I got up to use the toilet, and when I returned Luisa had taken my middle seat and the two of them were relating stories of pathology and paralysis, phobia and frenzy, with voluptuous glee. Luisa turned to me only once during the rest of the flight. “But why have I not come to Finland before?” she demanded. “We are made for each other, me and the Finns!”

I’d once had a similar thought years ago, when I spent a weekend in Finland with a young translator I’d met at a conference in St. Petersburg. Helga, who had an arrestingly unpronounceable last name, had invited me back to her family’s cabin somewhere north of Helsinki. We ate grilled reindeer steak and potatoes with sour cream, washed down with vodka, and spent most of our time in the wood-fired sauna. Helga could stay in forever, but I was always having to dash out into the snowy drifts. Occasionally she ran out too; she had the longest legs I’d ever seen, and a jubilant laugh as she leapt into the snow. For a while afterward we’d written, but then I’d lost contact with her until a printed wedding announcement with no personal message came in the mail. That must have been eight years ago. I’d heard nothing of her until Luisa showed me the conference brochure. Helga was one of the main organizers.

It was long-legged Helga who was at the gate to meet us, tall as ever and even more beautiful, though far more subdued. She held out her hand to me, but her cool blue eyes betrayed nothing, even though she said formally, “Pleasant to see you again, Cassandra.”

“You already know each other?” asked Luisa.

“Another conference years ago,” murmured Helga. “In what was then Leningrad. We’ll have to catch up sometime. But now we have to hurry. We’ll be getting to your hotel just in time to catch a bus with the other participants for the place where your conference is being held. It’s by a lovely lake north of the city.”

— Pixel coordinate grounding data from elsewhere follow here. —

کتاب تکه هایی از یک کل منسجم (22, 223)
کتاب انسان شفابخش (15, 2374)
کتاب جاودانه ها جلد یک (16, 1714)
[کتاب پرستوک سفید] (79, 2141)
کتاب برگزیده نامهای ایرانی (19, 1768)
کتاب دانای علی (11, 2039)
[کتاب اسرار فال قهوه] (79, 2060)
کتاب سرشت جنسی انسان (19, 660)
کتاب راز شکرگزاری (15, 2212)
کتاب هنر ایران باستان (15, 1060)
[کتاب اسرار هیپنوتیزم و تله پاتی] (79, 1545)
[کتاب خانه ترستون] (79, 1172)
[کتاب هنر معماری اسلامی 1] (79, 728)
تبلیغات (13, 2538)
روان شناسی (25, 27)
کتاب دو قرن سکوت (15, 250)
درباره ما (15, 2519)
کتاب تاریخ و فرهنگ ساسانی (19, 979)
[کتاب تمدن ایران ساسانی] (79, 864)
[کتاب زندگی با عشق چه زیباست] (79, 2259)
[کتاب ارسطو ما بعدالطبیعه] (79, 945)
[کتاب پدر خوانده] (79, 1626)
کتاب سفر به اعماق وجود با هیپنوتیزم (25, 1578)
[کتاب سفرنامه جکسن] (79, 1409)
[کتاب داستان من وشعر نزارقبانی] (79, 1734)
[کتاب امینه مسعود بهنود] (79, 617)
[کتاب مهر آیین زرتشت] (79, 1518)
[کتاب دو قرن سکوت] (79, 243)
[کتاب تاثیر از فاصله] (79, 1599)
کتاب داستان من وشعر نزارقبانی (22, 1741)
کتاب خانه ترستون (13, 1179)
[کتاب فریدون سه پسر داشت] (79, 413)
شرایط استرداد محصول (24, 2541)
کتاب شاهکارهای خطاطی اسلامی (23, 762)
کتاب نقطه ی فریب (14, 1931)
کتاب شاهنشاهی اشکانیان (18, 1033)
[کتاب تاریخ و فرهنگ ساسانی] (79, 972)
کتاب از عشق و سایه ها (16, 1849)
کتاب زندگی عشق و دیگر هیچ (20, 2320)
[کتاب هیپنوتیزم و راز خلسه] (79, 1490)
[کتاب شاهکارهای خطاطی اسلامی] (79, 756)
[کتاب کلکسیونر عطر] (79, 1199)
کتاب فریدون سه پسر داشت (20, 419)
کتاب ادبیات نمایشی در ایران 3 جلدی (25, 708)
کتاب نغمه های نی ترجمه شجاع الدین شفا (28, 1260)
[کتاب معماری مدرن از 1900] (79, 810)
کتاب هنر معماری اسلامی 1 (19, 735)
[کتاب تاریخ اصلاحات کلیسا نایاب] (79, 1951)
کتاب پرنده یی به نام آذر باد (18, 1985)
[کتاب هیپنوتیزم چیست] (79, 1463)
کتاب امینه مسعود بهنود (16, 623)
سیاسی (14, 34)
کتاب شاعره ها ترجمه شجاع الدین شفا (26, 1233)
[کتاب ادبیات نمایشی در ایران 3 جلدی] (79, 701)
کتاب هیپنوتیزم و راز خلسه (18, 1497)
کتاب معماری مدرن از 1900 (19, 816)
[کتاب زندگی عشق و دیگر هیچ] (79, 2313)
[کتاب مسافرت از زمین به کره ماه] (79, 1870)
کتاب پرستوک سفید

This prestigious writers’ reunion had taken place every two years since the early sixties, when Finland had created it to establish dialogue between East and West. Once it had been famous for the drunken Russians speechifying about God and morality and their Western male counterparts trying to keep up with the toasts and saying that they wished someone in their country cared enough about their writing to put them in the Gulag. But with the end of the Cold War, the organizers had tried to bring in new blood. They cut back on the Bulgarians and invited the feminists, among them Luisa Montiflores and her translator (Luisa always asked for one, on principle, though her English, except in extreme moments, was quite good), Cassandra Reilly.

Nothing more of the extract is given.